What business schools teach doesn't always correspond to what managers value, researchers find
When it comes to teaching students management skills, MBA programs deliver the bare minimum at best, according to a new study. Using survey data on more than 8,600 managers, 373 business schools, and 118 deans and program directors, the study finds MBA programs are lacking when it comes to emphasis on human capital and decision-making management course requirements—part of the curriculum area known as "soft skills."
In a paper to be presented Monday at the Academy of Management Conference in Philadelphia, Robert Rubin and Erich Dierdorff, assistant professors of management at DePaul University's Kellstadt Graduate School of Business in Chicago, examined Labor Dept. data on thousands of managers across 52 industries who identified the skills they found most valuable in managers. Rubin and Dierdorff grouped their findings into six main areas of management—human capital, logistics and technology, decision-making processes, administration and control, strategy and innovation, and task environment—and found that managing decision-making and human capital were at the top of managers' lists when it came to ranking skills in order of importance.
Rank and File
The researchers also looked at the core curricula at 373 B-schools and compared what the managers said was important with the required MBA coursework. So, while decision-making, for instance, was at the top of the managers' list, it ranked five out of six in terms of how well-represented it was in the core curricula of the 373 B-schools (29 of which were ranked among BusinessWeek's top 30 programs). In another divergence, based on their core curriculum offerings, business schools place the greatest emphasis on managing administration and control, an area that came in fifth out of six in terms of importance to managers, according to the researchers' analysis.

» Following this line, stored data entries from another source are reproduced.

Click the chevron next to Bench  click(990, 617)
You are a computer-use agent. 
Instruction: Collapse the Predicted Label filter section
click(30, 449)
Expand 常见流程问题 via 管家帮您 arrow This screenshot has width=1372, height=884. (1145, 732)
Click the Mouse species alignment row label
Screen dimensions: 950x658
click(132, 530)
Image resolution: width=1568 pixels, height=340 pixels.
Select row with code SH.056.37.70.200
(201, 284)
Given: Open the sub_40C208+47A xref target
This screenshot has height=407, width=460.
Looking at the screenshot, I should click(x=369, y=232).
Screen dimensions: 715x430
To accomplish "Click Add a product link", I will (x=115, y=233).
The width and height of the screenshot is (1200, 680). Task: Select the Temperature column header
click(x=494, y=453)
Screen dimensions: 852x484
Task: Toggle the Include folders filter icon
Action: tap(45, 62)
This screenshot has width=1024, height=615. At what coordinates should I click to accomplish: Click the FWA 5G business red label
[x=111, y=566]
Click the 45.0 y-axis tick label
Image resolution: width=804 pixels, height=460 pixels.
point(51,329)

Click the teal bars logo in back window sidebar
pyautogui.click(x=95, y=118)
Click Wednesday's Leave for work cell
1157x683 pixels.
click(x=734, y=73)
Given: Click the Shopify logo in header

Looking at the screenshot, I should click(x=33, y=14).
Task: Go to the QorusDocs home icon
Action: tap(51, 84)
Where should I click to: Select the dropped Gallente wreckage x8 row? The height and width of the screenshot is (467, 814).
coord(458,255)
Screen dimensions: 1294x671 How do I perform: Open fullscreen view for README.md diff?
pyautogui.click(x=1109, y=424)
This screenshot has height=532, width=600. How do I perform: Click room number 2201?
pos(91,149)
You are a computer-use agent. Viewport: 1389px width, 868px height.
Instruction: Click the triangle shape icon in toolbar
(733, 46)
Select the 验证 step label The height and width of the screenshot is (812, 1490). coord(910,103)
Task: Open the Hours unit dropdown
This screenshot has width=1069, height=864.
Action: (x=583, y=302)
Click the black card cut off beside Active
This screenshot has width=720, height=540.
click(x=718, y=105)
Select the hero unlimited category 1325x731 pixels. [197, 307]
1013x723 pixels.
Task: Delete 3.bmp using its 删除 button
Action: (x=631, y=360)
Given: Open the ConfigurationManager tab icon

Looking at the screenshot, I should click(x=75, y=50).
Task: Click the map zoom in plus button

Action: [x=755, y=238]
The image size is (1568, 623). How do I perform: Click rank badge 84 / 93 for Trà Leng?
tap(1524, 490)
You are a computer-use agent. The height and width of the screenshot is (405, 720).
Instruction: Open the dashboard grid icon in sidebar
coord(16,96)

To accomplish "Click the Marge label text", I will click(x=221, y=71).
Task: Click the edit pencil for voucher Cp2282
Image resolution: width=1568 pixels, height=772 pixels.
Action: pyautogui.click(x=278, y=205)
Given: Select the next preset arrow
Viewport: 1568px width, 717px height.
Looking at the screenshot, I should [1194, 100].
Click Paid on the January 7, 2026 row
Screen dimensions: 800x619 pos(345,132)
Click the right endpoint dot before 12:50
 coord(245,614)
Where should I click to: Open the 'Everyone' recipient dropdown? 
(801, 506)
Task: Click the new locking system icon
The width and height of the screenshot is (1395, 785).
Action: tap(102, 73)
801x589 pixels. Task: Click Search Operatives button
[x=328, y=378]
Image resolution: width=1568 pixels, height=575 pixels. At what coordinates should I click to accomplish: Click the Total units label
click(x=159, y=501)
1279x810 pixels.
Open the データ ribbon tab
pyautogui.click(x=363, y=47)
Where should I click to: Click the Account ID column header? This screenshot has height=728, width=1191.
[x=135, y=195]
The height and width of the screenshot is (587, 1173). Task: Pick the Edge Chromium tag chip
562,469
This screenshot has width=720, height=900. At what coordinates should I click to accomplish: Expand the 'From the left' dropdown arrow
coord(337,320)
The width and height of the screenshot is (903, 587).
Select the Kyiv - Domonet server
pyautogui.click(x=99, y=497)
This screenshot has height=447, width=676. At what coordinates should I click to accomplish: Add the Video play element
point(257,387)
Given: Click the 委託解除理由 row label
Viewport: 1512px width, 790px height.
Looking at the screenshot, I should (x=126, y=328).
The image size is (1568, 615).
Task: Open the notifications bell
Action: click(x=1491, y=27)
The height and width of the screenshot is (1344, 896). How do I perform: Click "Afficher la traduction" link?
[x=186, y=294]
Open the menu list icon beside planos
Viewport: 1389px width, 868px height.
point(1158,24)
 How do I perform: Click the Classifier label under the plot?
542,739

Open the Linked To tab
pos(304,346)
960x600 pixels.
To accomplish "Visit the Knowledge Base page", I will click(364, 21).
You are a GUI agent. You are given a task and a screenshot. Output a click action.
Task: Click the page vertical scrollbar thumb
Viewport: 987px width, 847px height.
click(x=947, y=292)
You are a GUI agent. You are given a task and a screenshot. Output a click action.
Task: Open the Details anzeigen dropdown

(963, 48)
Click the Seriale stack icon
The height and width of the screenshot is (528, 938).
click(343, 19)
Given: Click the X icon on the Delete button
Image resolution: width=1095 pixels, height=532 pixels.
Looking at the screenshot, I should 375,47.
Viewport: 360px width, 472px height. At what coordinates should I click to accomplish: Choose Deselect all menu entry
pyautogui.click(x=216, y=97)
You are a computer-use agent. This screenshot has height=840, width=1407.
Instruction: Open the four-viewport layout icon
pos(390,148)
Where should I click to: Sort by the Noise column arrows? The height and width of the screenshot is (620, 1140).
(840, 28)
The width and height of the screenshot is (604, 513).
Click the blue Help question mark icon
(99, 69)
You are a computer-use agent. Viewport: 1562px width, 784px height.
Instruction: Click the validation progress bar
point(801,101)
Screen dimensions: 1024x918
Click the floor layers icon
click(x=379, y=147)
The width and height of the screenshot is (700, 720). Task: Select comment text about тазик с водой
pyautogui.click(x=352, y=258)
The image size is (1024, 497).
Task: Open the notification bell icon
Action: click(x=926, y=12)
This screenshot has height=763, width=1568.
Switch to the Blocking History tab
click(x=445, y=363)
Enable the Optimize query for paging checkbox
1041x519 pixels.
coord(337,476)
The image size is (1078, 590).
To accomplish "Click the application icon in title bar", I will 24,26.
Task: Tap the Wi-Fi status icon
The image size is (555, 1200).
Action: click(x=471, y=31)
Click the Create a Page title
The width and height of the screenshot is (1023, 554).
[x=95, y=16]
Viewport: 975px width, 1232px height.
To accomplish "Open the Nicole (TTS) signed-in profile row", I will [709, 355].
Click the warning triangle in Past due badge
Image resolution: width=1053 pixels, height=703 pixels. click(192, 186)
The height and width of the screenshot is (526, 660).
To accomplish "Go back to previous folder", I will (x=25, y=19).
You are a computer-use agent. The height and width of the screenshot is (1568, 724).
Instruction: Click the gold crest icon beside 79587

Why such a disparity? According to survey responses from deans and directors at 118 public and private business schools, programs often cater to students' interests, and most students, unlike their managerial counterparts, dislike soft skills—this puts pressure on business schools to limit such courses. "It tells the story that perhaps the customer is not always right," says Dierdorff.
Criticism of what B-schools teach isn't new. One longtime critic, Henry Mintzberg, a management professor at McGill University in Montreal, says that the problem isn't necessarily that schools are teaching the wrong thing, but that schools allow too many young and inexperienced students through the doors. "We don't have it right because we let in the wrong people," says Mintzberg.
Satisfying Many Needs
Schools have taken notice of the need to revise core requirements to meet the needs of employers. Last year, Columbia Business School introduced its Program on Social Intelligence, which emphasizes team leadership skills through group simulations. At Yale, Joel Podolny, dean of the School of Management, says a recently revised first-year curriculum solved the problem of balancing hard and soft skills—often isolated into separate courses—by blending the two through team-taught classes combining professors from different departments, such as organizational behavior and finance.
The need to satisfy a range of constituents, including faculty, students, and the companies looking to hire them, makes curriculum development a constant challenge. "Each of these stakeholders will have different things they want to emphasize," says Podolny. At IBM (IBM), recruiters see one of the greatest deficiencies in the area of technology training, says Vera Chota, manager of university recruiting. But while this tech-focus may be industry-specific, Chota also says there's a need for more team-oriented training—a concern she has expressed to at least one MBA program director recently.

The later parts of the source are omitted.